### YOUR INSTRUCTIONS
Filter the listing below down to the lines containing the word "Given".

══ LISTED ENTRIES

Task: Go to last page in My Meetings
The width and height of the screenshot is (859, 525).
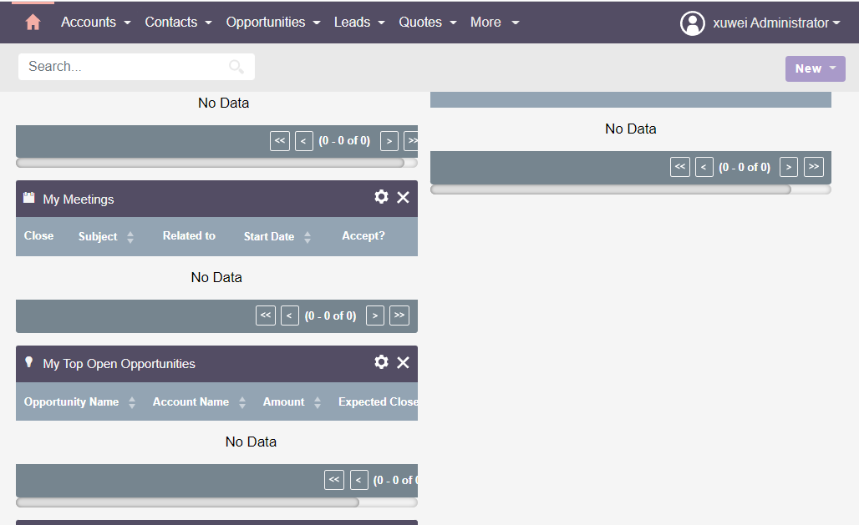Action: click(399, 316)
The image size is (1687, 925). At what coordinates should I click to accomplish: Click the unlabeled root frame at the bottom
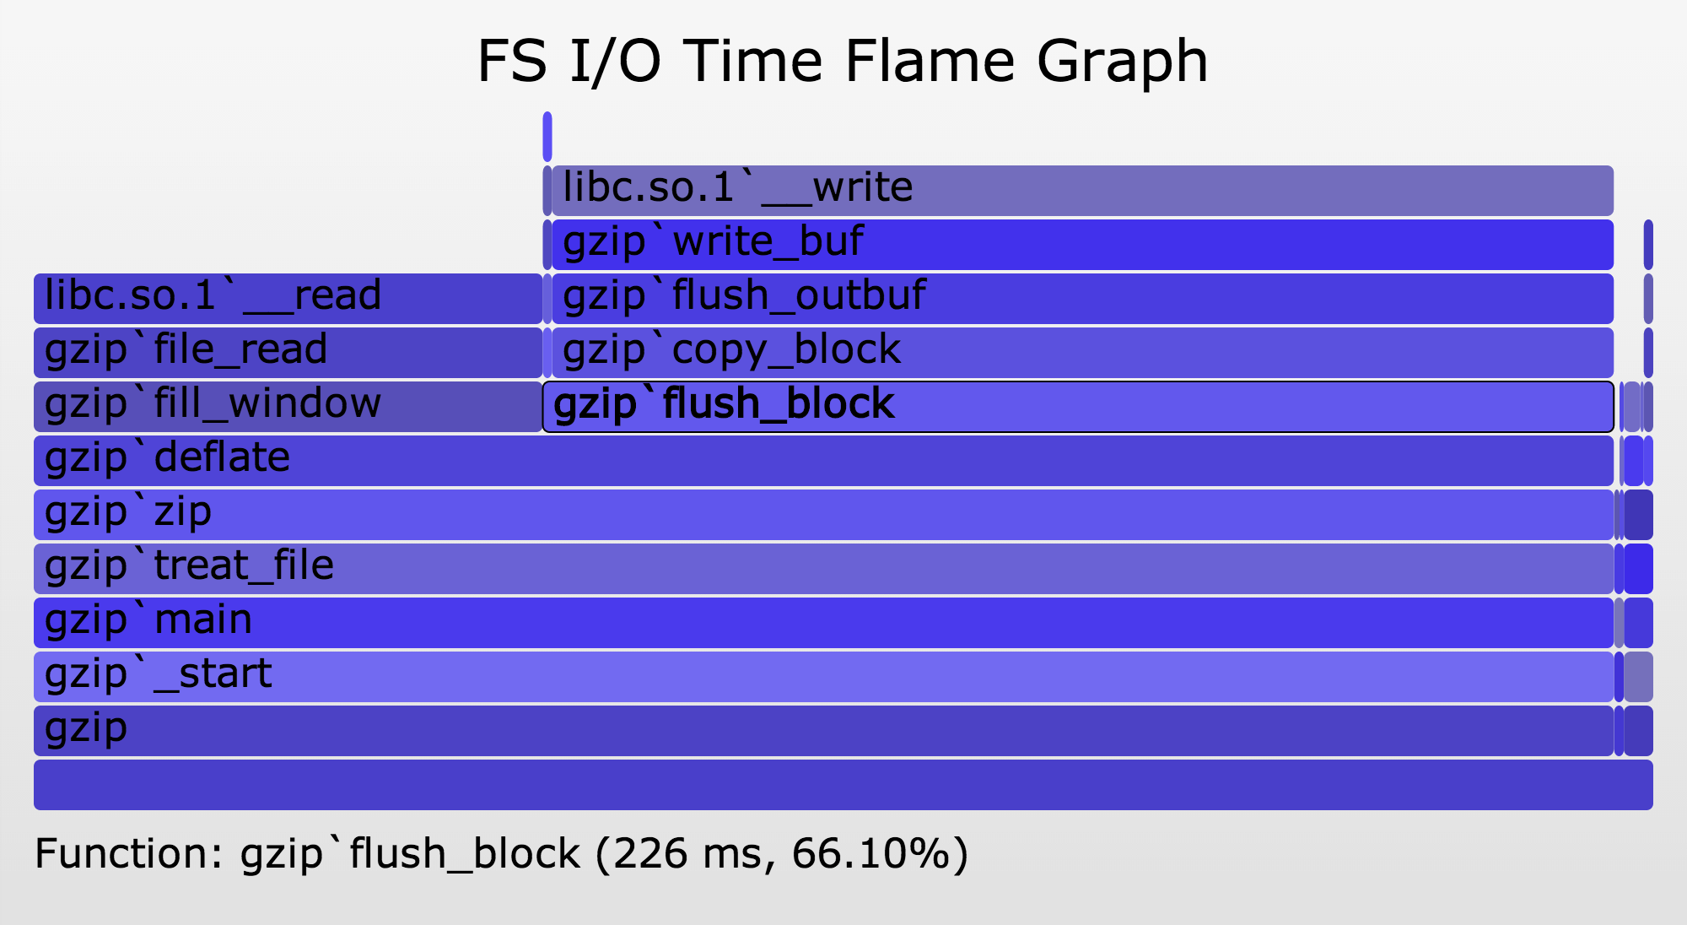point(843,784)
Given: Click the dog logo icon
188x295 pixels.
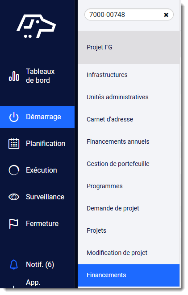Looking at the screenshot, I should 36,26.
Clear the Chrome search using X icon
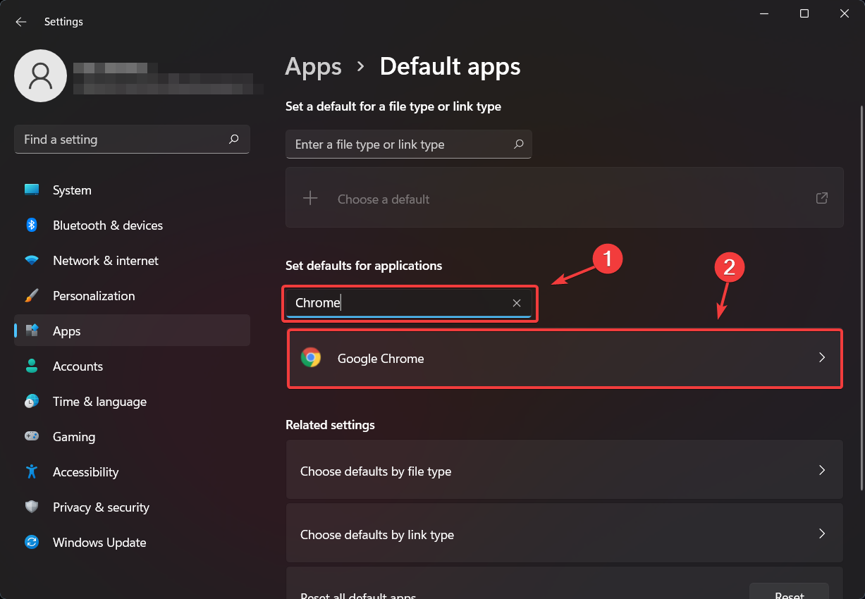This screenshot has width=865, height=599. (517, 302)
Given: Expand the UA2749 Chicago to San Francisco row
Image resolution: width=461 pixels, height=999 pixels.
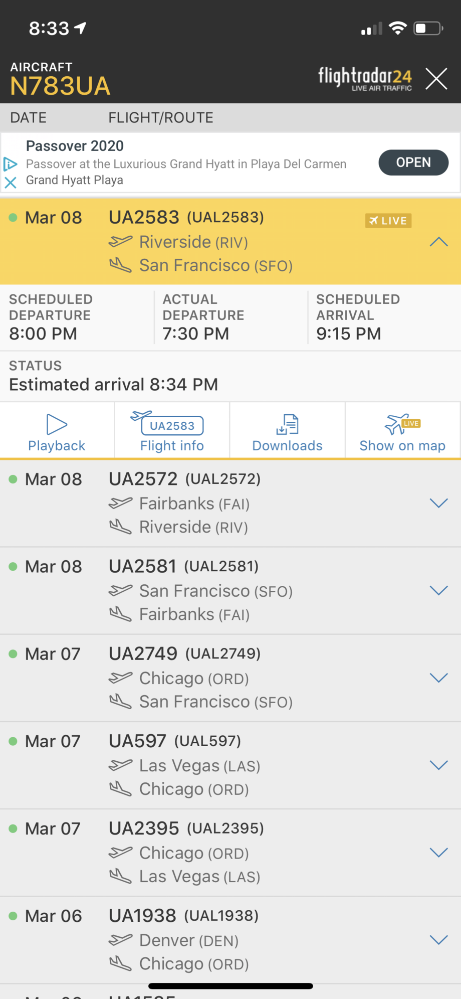Looking at the screenshot, I should click(438, 678).

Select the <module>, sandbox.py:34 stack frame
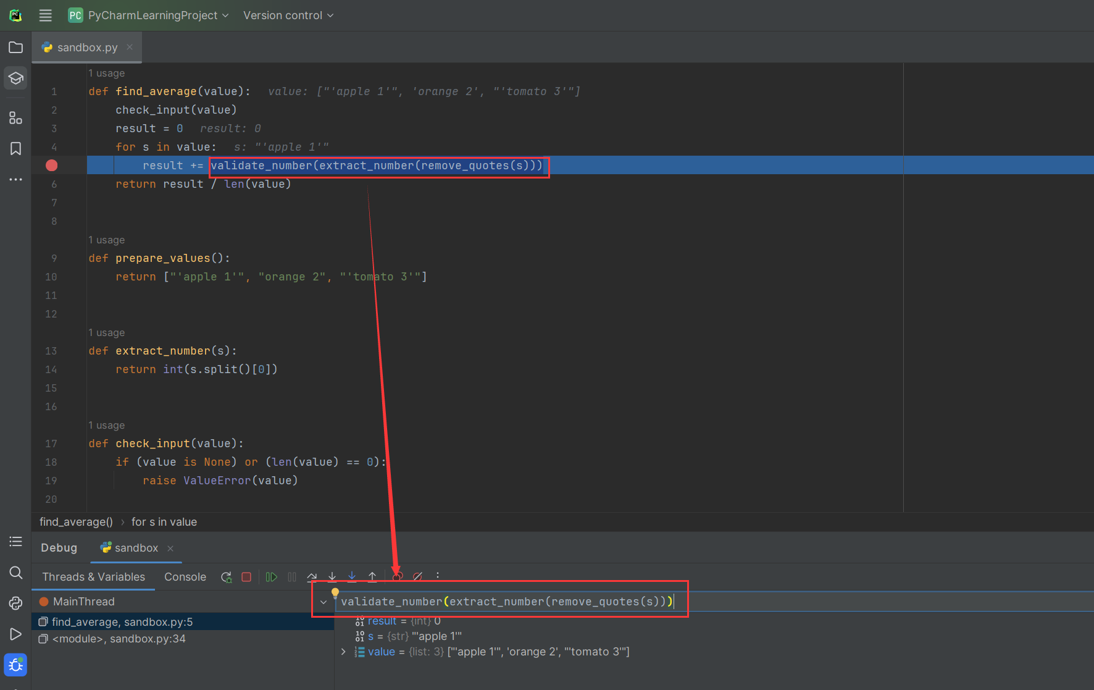click(119, 639)
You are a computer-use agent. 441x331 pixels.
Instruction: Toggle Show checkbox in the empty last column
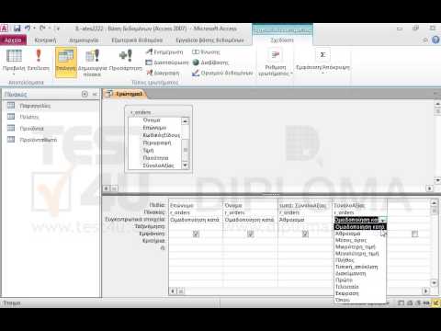[414, 234]
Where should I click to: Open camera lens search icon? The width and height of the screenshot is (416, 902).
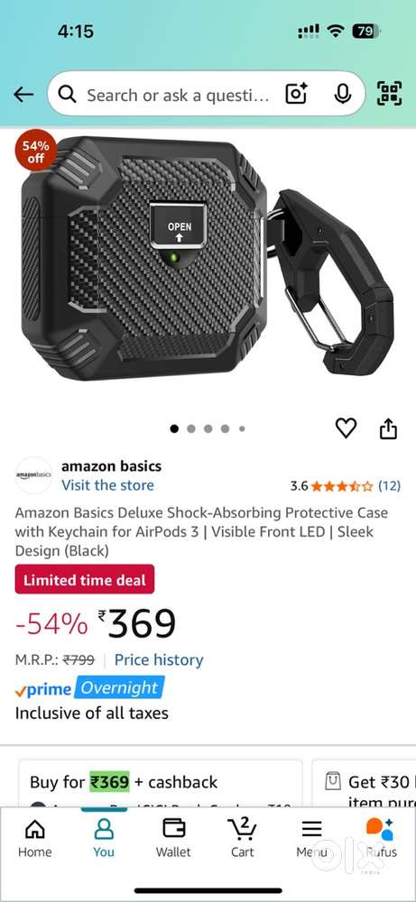click(x=297, y=94)
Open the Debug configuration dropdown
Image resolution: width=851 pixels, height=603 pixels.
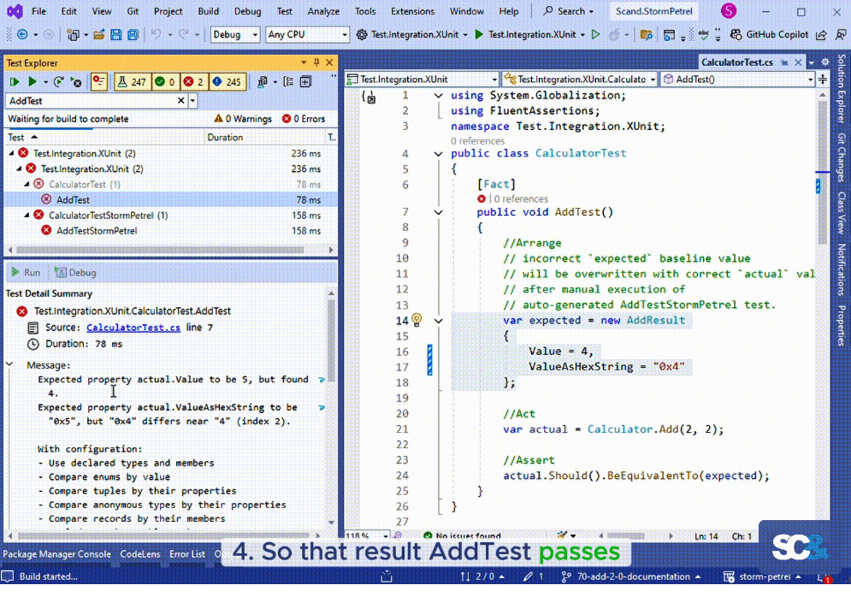(x=235, y=35)
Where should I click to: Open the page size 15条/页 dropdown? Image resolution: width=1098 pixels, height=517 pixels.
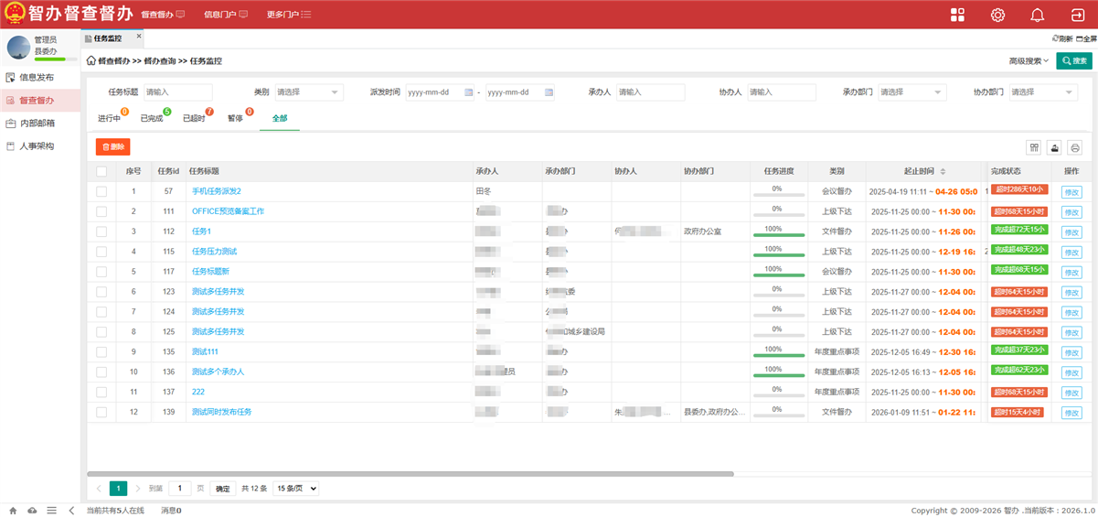pos(295,489)
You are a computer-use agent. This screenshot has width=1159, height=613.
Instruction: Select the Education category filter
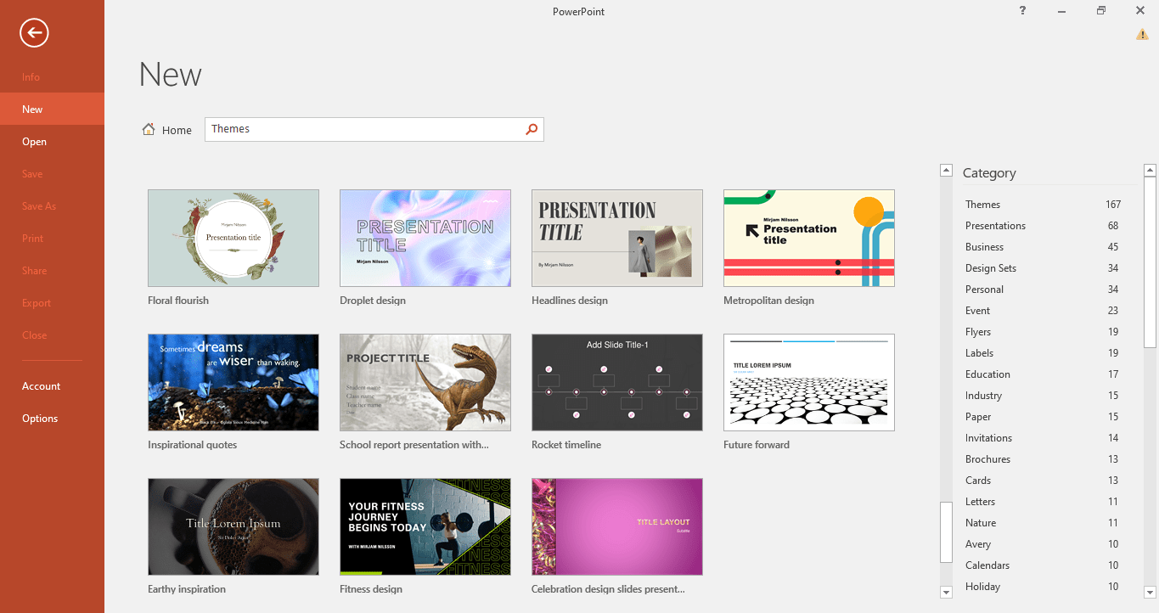pyautogui.click(x=987, y=374)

════

### RESPONSE
Given: Click the dog logo icon
Given: Expand the UA2749 Chicago to San Francisco row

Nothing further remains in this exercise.